Technical assessment of large-scale integration of Solar electrification in energy systems in kenya

Abstract

Kenya has witnessed a significant increase in electricity demand, reaching 1.5 GW in 2022 compared to a production of 12.65 TWh. This growth is primarily driven by population expansion and industrialization. However, continued reliance on fossil fuels remains environmentally unsustainable. To address this, the Kenyan government has set a target of achieving 100% renewable energy integration by 2030, with a strong emphasis on solar and wind energy. With its abundant solar resources, Kenya has the potential to generate more solar power than its total electricity demand.
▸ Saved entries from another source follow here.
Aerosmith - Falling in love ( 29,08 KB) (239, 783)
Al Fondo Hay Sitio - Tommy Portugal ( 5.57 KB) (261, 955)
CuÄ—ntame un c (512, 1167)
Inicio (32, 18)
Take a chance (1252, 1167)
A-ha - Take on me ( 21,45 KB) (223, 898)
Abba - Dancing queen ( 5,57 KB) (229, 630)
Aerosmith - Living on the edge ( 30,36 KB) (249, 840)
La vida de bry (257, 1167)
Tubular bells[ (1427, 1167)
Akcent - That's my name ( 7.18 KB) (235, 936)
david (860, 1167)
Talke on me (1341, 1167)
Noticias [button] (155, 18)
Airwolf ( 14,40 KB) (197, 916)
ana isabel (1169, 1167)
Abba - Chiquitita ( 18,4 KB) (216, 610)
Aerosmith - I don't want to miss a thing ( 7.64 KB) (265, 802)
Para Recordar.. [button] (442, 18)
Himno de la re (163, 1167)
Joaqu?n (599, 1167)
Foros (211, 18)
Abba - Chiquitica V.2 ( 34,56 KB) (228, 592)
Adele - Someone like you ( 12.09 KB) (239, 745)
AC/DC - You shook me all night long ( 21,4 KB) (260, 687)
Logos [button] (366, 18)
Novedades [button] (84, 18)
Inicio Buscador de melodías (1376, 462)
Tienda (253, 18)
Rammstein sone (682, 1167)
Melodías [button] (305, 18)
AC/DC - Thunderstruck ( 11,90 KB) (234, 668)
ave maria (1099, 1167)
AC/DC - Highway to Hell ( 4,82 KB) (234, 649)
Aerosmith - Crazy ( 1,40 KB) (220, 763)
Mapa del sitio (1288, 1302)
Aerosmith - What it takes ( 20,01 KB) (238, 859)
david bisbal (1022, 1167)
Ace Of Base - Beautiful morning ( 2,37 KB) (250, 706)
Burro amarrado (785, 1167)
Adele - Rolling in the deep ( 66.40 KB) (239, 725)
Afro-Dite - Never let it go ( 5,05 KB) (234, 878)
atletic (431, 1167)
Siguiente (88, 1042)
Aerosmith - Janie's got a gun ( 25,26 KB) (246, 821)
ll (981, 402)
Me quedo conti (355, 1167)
This thesis investigates the feasibility and impact of large-scale integration of solar power systems into Kenya’s energy mix. EnergyPLAN tool was employed to simulate hourly energy production and demand, enabling a comprehensive assessment of the technical, economic, and environmental implications. Cross-sectoral analysis was conducted to evaluate interdependencies and sectoral dynamics. A novel Whale Optimization Algorithm (WOA) based Maximum Power Point Tracking (MPPT) algorithm was developed in MATLAB and benchmarked against conventional methods, including Incremental Conductance, Fuzzy Logic, and Particle Swarm Optimization (PSO). Simulation results showed a 32% increase in solar power capacity—from 212.5 MW (6.8% of total generation) to 4,601 MW—at an annual cost of KSh 145.5 billion, compared to KSh 186.9 billion under the baseline scenario. With further solar power integration, optimal generation reached 10.01 TWh (39.56% of total), while renewable electricity output increased from 11.90 TWh to 19.76 TWh. CO₂ emissions dropped significantly from 0.134 Mt to 0.021 Mt, and total annual production costs decreased to KSh 134.3 billion. These findings demonstrate that optimized solar power integration offers substantial benefits in cost savings, emissions reduction, energy security, and system reliability. Sectoral Innovation System (SIS) analysis revealed that global cost declines primarily drive solar power adoption, with minimal local adaptation needed. The proposed WOA-based MPPT algorithm achieved a tracking efficiency of 99.95% with a steady-state error of 0.04%, outperforming PSO (99.7% efficiency, 0.2% error). Although PSO successfully tracked the global maximum power point, its dynamic response was inferior to that of the developed WOA-based MPPT system.